# EXCERTO DO TEXTO:
- - -

Ao nível desagregado, a evolução das despesas não foi uniforme. A componente que
maior aumento registou nos últimos 30 anos foi a das transferências correntes, onde estão
incluídas as pensões de reforma e os subsídios de desemprego. A segunda componente que mais
cresceu foi a das despesas com pessoal, que reflectem o nível de intervenção do Estado em áreas
tão diversas como a Saúde, a Educação, a Justiça e a Segurança Pública. Também as despesas
de capital, que incluem as obras públicas, registaram um aumento relativamente ao nível médio
verificado durante a Ditadura, embora menos significativo. Os subsídios às empresas e as
despesas com juros da dívida pública também aumentaram após a Revolução, mas voltaram
depois a baixar, no âmbito da transição para o Mercado Único e para a Moeda Única,
respectivamente.
É sabido que em Portugal há grandes desperdícios na utilização dos recursos públicos.
Nomeadamente, devido ao excesso de burocracia e a sistemas de incentivos perversos, que
resultam em despesas sem retorno e em baixa produtividade. Mas, se nos últimos anos a despesa
do Estado aumentou o que aumentou, tal foi certamente o resultado de uma interacção entre
políticos e eleitores, que os últimos tiveram oportunidade de sancionar. No conjunto, nada
impede que o aumento registado na despesa pública tenha correspondido a um desejo por parte
da maioria dos eleitores de uma maior intervenção do Estado e, em particular, de uma maior
coesão social.
Há quem defenda que o aumento da despesa pública é uma perversão da Democracia.
Porque aqueles que mais beneficiam com as despesas do Estado tendem a organizar-se para as
manter ou mesmo para as aumentar. Quando os grupos de pressão são politicamente muito
influentes, as despesas públicas podem assumir um comportamento do tipo "roldana", tendo
mais facilidade na subida do que na descida. O receio de que o escrutínio eleitoral seja
insuficiente para travar a subida da despesa pública tem levado alguns países a adoptar tectos
para a despesa pública. No nosso país, essa ideia tem vindo a ganhar adeptos.

- - -

# SECÇÃO DE DADOS:
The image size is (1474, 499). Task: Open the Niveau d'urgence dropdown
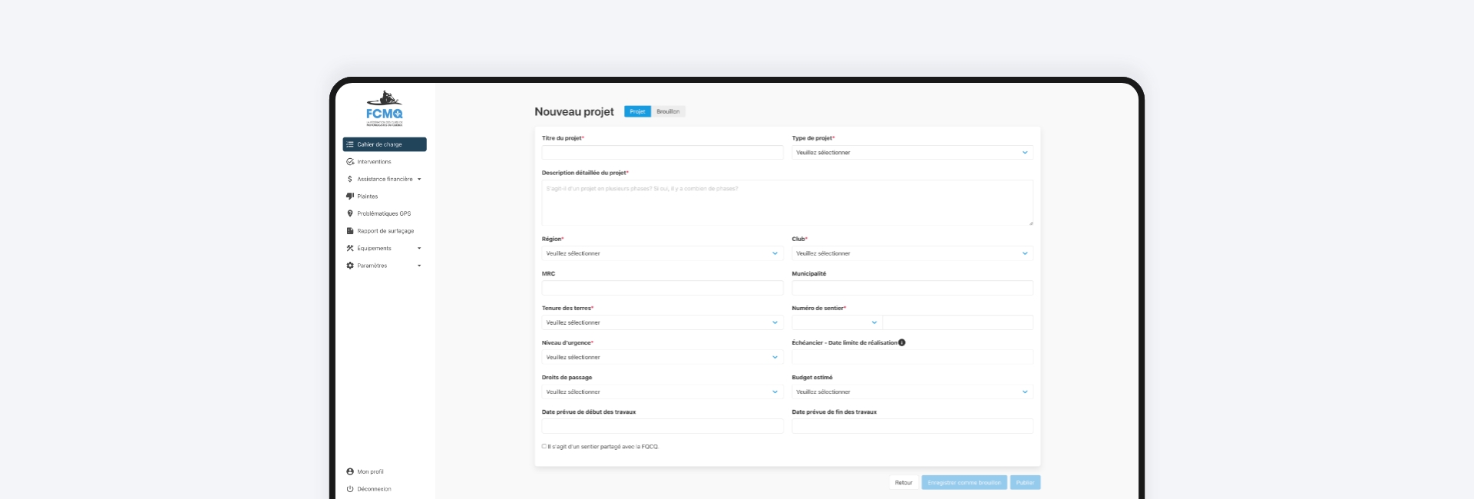pos(662,357)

- - -

# CONJUNTO DE TAREFAS:
A. No excerto sobre a despesa pública, qual é a componente das despesas que registou maior aumento nos últimos 30 anos?
B. Transcreva do excerto sobre a despesa pública o trecho que se inicia com as palavras que contêm "É sabido que" e termina em "coesão social.".

# RESPOSTAS POR TAREFA:
A. A das transferências correntes, onde estão incluídas as pensões de reforma e os subsídios de desemprego.

B.
É sabido que em Portugal há grandes desperdícios na utilização dos recursos públicos.
Nomeadamente, devido ao excesso de burocracia e a sistemas de incentivos perversos, que
resultam em despesas sem retorno e em baixa produtividade. Mas, se nos últimos anos a despesa
do Estado aumentou o que aumentou, tal foi certamente o resultado de uma interacção entre
políticos e eleitores, que os últimos tiveram oportunidade de sancionar. No conjunto, nada
impede que o aumento registado na despesa pública tenha correspondido a um desejo por parte
da maioria dos eleitores de uma maior intervenção do Estado e, em particular, de uma maior
coesão social.